Government has committed to the UK generating 30% of its electricity from renewable sources by the year 2020 in order to reduce carbon emissions, combat climate change and secure the UK energy supply. A significant proportion of this renewable energy will come from windfarms sited off the UK coast. The establishment of windfarms at sea has the potential to cause disruption to commercial fishing activities, including through the loss of access to some fishing grounds for the operational life of the windfarm.
In light of the potential for fishermen to lose access to significant sea areas within offshore windfarms, this project was focused on supporting commercial fishermen and dependent fishing communities ashore over the long term by investigating options and opportunities for marine fisheries mitigation associated with windfarms. The overall aim of the project was to develop a menu of possible mitigation options which would be of use to fishermen, developers, regulatory and statutory bodies and marine resource managers in discussions related to current and future windfarm developments, as well as in other offshore industry developments and in any future consideration of marine spatial planning issues. In brief, the aim of this project can be summarised as "Identifying ways to keep fishermen fishing".
A key concern for this project from the beginning was the involvement of stakeholders. It was considered vital that fishermen, windfarm developers and fisheries and environmental management bodies were offered the opportunity to contribute at every stage.

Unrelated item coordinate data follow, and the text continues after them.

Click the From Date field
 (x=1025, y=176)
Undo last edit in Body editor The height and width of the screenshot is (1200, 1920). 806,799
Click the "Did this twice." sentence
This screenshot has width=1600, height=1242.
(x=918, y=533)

Three main strategies to increase stakeholder engagement were adopted: Firstly, an expert advisory group (EAG) was established and was invited to disseminate information on the project, to comment on project documents and to attend two project workshops to develop and refine the list of possible mitigation options. Secondly, the project and any project outputs were advertised on the COWRIE website and through the publication of articles in Fishing News. Finally, a questionnaire was developed which was then made available online and sent out to stakeholders in order to gather information and promote the project.
The EAG and the project workshops were found to be critical to ensuring that stakeholders were able to input detailed information to the project at key stages. In fact, the EAG was instrumental in proposing the second workshop, when only one workshop was initially planned in the project. Advertising the project and making the interim outputs available online was also apparently effective in ensuring that stakeholders were aware of the project and were able to access project information. In contrast, the questionnaire approach to data collection was not found to be useful, as little additional information was obtained.
As a result of the research undertaken and through the support of the EAG, 26 possible mitigation options were identified during the course of this study. These were grouped into four categories:
- Pre-construction options to limit any impacts on commercial fishing activities (five options): These options are focused on reducing or eliminating any negative impacts of windfarms on commercial fishing activities through early and constructive consultation.
- Options to enhance stocks of targeted species and associated habitats (five options): These options are focused on promoting existing fishing activities within and around wind farm sites.
- Options to support existing fishing activities (12 options): These options are focused on increasing access to fisheries, enhancing performance, reducing costs, increasing product price or enhancing marketability.
- Options to develop new fisheries or other non-fisheries opportunities (four options): In the event of loss of access, these options are focused on opportunities to switch to new or alternative fisheries and other activities.
In order to provide windfarm developers and fishermen with additional information that should assist in determining whether particular mitigation options might be suitable for a development, a strengths, weaknesses, opportunities and threats (SWOT) analysis of each option was undertaken. In addition, an overarching SWOT analysis was undertaken of mitigation as an approach to managing impacts on the commercial fishing industry.
Key strengths identified in the overarching SWOT analysis include the well-organised associations representing both fishermen and windfarm developers, and the strong entrepreneurial spirit within both industries. A key weakness identified was that the fishing industry is made up of many individuals and a large number of sectors, which may have conflicting individual or sectoral needs. An additional weakness is that there are relatively poor spatial and economic data available on fishing activities, which can create uncertainty in discussions relating to impacts and mitigation options.
The complete results of the SWOT analyses are provided within this report, together with guidance on the probable timescale for work on a mitigation option to be implemented and for the results of any action to begin delivering benefits to impacted fishermen. An indication of the likely scale of costs associated with successfully implementing each option to the extent that significant benefits may be delivered is also provided. It was not possible to provide precise cost estimates for each option because these could vary greatly from project to project depending on the scale of any work and on the local situation.
The list of mitigation options developed through the project was extensive, but was never intended to be definitive or exhaustive. Each of the options presented will need to be considered and appraised in the context of individual offshore developments. Although the project had national scope, many of the options may be found to be unsuitable for particular developments or areas because of specific local issues. Fishermen and developers, with the support of fisheries managers, fisheries scientists and representatives of statutory bodies, are therefore encouraged to use this full project report and the separate, brief summary report as information sources while identifying their preferred process for managing any impacts on commercial fishing.